C Partitioning Toward VOC Biosynthesis

Profiling and quantification of fatty acids in Nigella seeds showed that TFA accumulation occurred during early-mid maturation, probably due to biosynthesis and deposition of storage TAGs in the developing seeds. Later in development, the levels of TFA decreased by about 30% of their maximum accumulation (Figure 4). Malate, a major precursor of fatty acid biosynthesis in the heterotrophic plastid of the developing seed [45], increased during early maturation (25 DAA), preceding the rise in TFA content, and decreased abruptly at mid maturation (35 DAA) and again at the onset of desiccation (60 DAA).

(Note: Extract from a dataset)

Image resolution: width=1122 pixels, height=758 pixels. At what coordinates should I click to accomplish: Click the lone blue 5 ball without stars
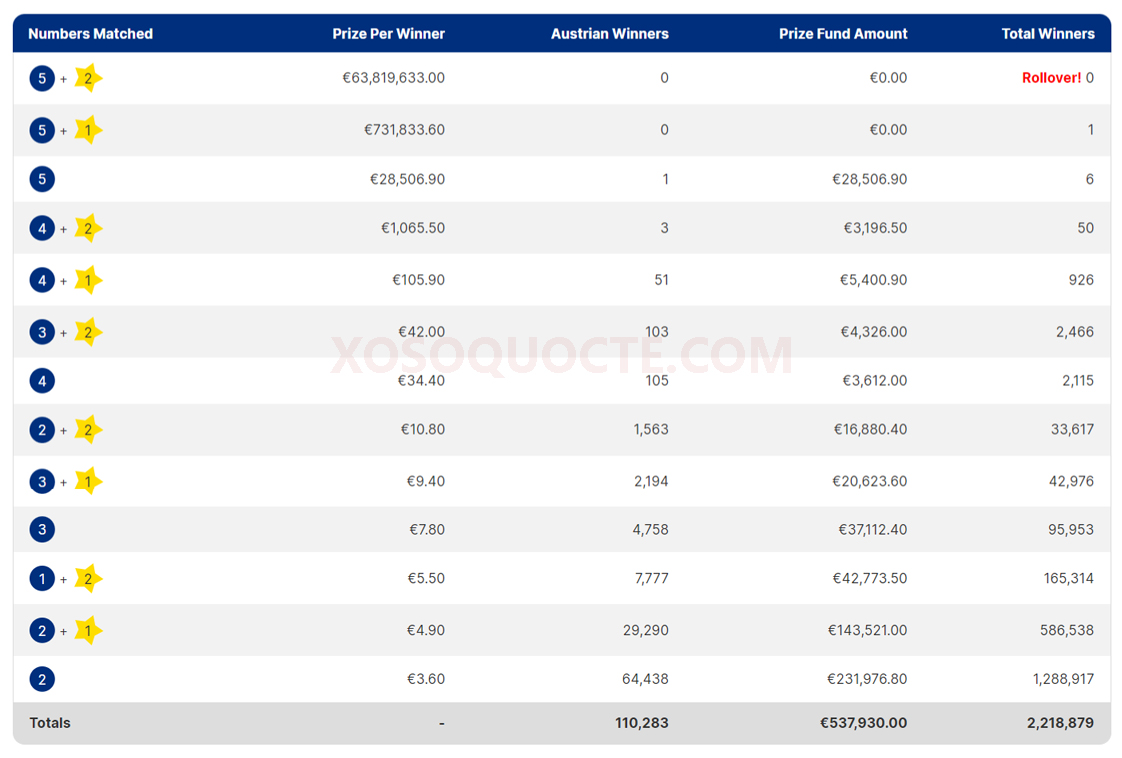pyautogui.click(x=42, y=180)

These significant changes in pattern of fatty acids during maturation could be representative of C repartitioning toward the biosynthesis of secondary metabolites. Indeed, polyunsaturated fatty acid catabolism can lead to the direct production of a series of volatiles, including the volatile aldehydes. However, an indirect relation between TAG and volatiles is more likely in Nigella seeds. For example, terpenoids, such as carvacrol, are expensive (in carbon “currency”) to produce due to their chemical reduction and the need for dedicated enzymes [46]. Moreover, the terpenoids are synthesized from acetyl CoA units hence providing a competitive metabolic process to TAG production. Among the fatty acids measured, we observed a continuous stepwise reduction of linolenic acid 18∶3n-3, a substrate of LOX, which in the network analysis clustered tightly within the volatile module (community 4). LOXes catalyze the regio- and stereo-specific dioxygenation of PUFAs (18∶2 and 18∶3) and are involved in many different developmental processes, including the production of plant specific volatiles [47]. LOX has been shown to initiate the mobilization of TAGs in germinating cucumber seeds and to initiate the production of volatile aldehydes [48]. This supposedly dual role of fatty acids during the development of Nigella seeds is reflected in: (i) the developmentally alternated accumulation of fatty acid and VOCs, and (ii) the association between fatty acids and VOCs in the community analysis of the directed network.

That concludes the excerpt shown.